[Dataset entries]

>>>

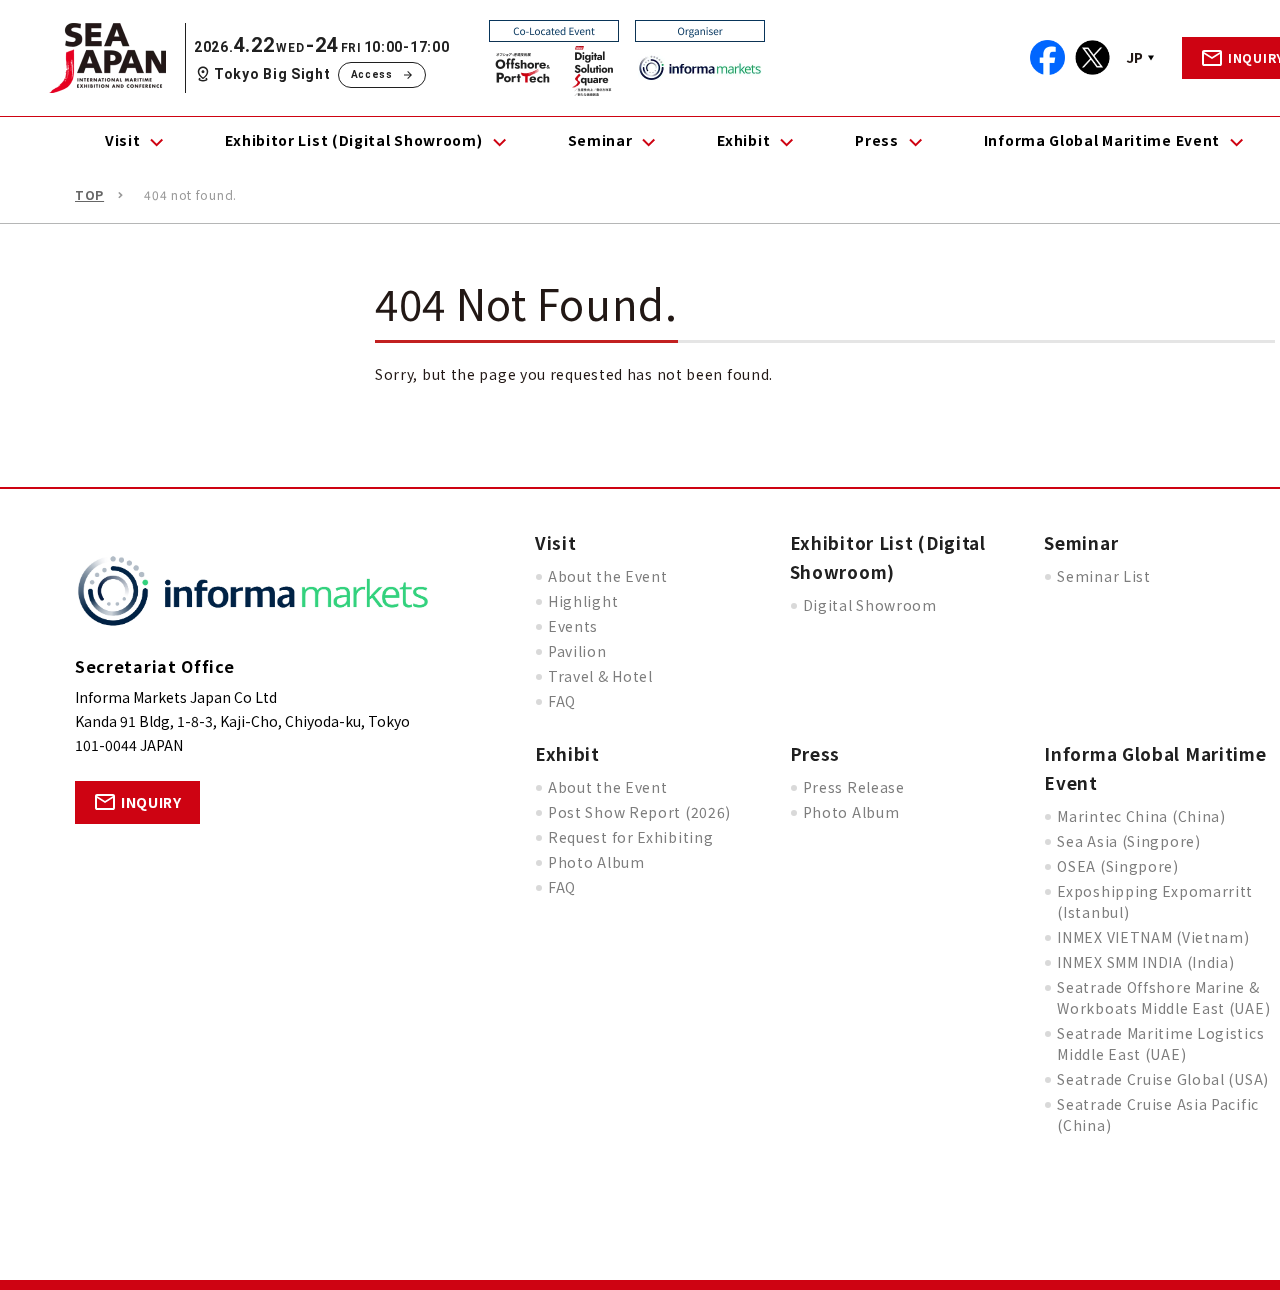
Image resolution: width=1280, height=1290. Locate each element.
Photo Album (596, 862)
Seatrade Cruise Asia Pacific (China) (1158, 1114)
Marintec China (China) (1141, 816)
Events (573, 626)
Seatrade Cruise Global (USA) (1163, 1079)
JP (1135, 57)
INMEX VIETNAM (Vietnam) (1153, 937)
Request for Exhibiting (630, 837)
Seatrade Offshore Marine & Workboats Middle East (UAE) (1163, 997)
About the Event (608, 576)
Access (372, 74)
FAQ (562, 701)
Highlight (583, 601)
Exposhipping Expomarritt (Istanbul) (1155, 901)
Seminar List (1103, 576)
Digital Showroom (870, 605)
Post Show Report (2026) (639, 812)
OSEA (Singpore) (1118, 866)
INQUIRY (151, 802)
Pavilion (577, 651)
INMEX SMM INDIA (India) (1145, 962)
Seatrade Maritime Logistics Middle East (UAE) (1160, 1043)
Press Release (854, 787)
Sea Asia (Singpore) (1128, 841)
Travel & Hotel (600, 676)
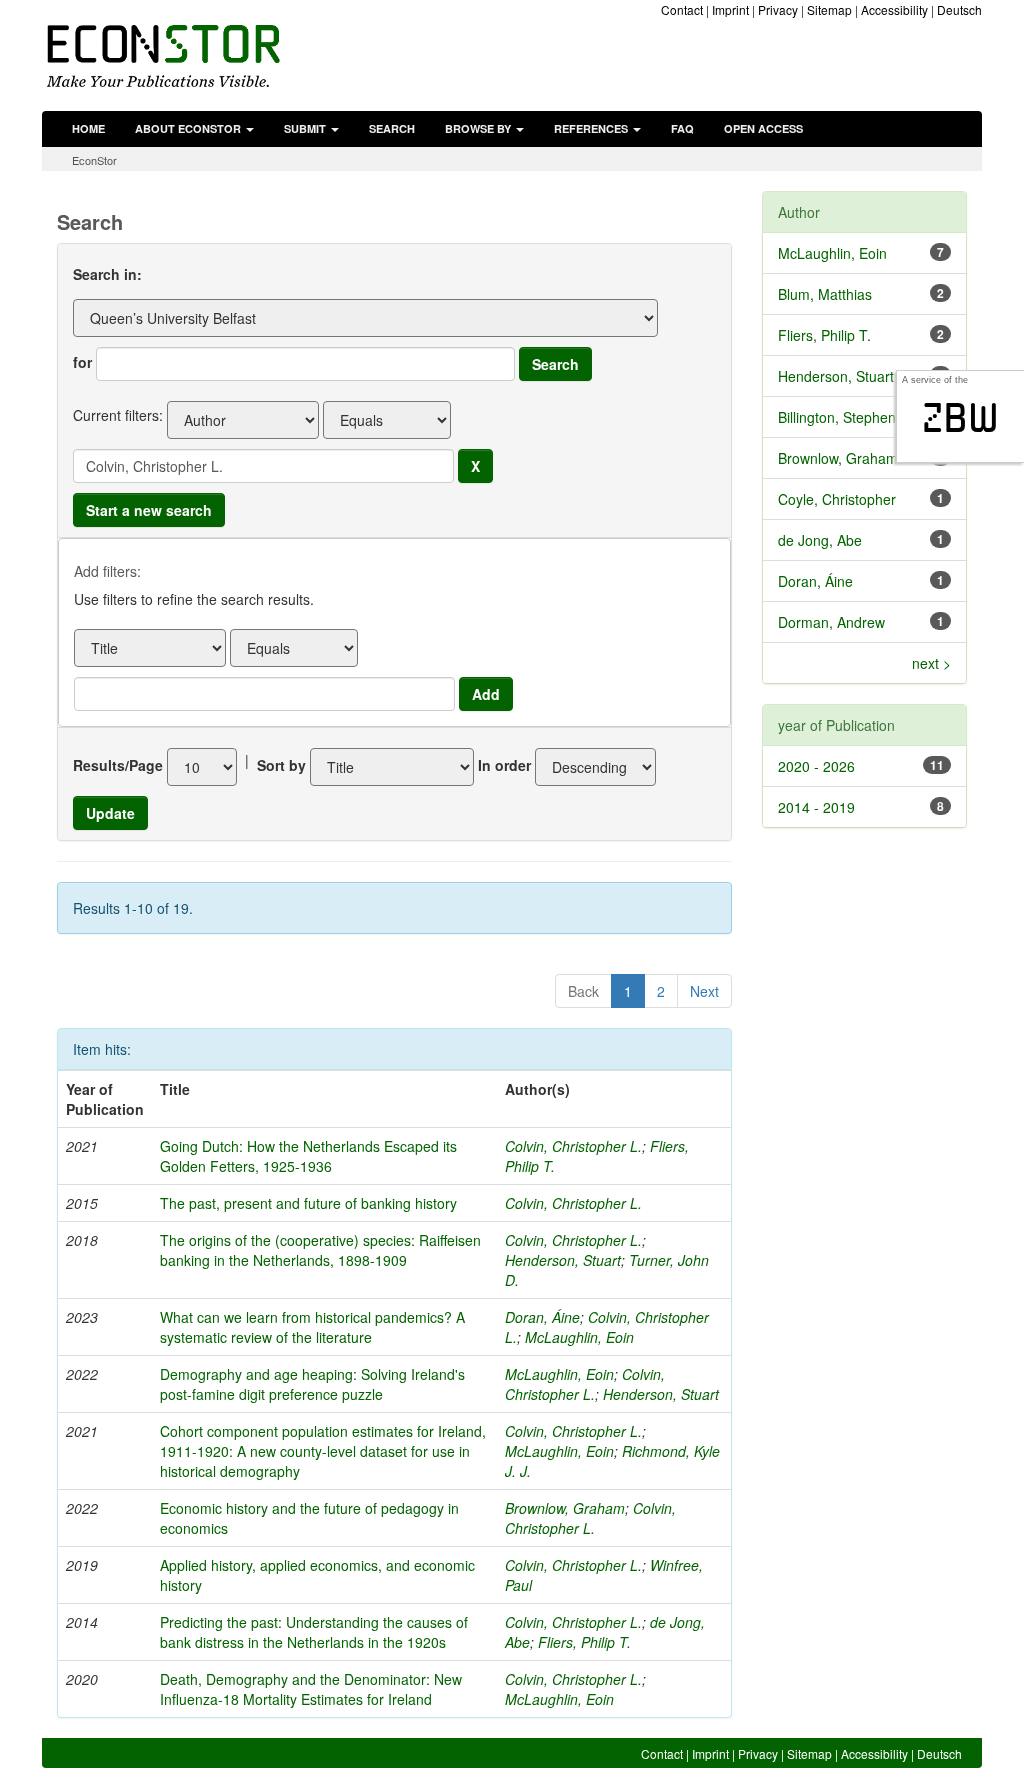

<<<

## Task details
Above are the lines; repeat exactly the ones from the line containing "Seatrade Cruise Asia" down to the line containing "Seatrade Offshore Marine", both inclusive.

## Written solution
Seatrade Cruise Asia Pacific (China) (1158, 1114)
Marintec China (China) (1141, 816)
Events (573, 626)
Seatrade Cruise Global (USA) (1163, 1079)
JP (1135, 57)
INMEX VIETNAM (Vietnam) (1153, 937)
Request for Exhibiting (630, 837)
Seatrade Offshore Marine & Workboats Middle East (UAE) (1163, 997)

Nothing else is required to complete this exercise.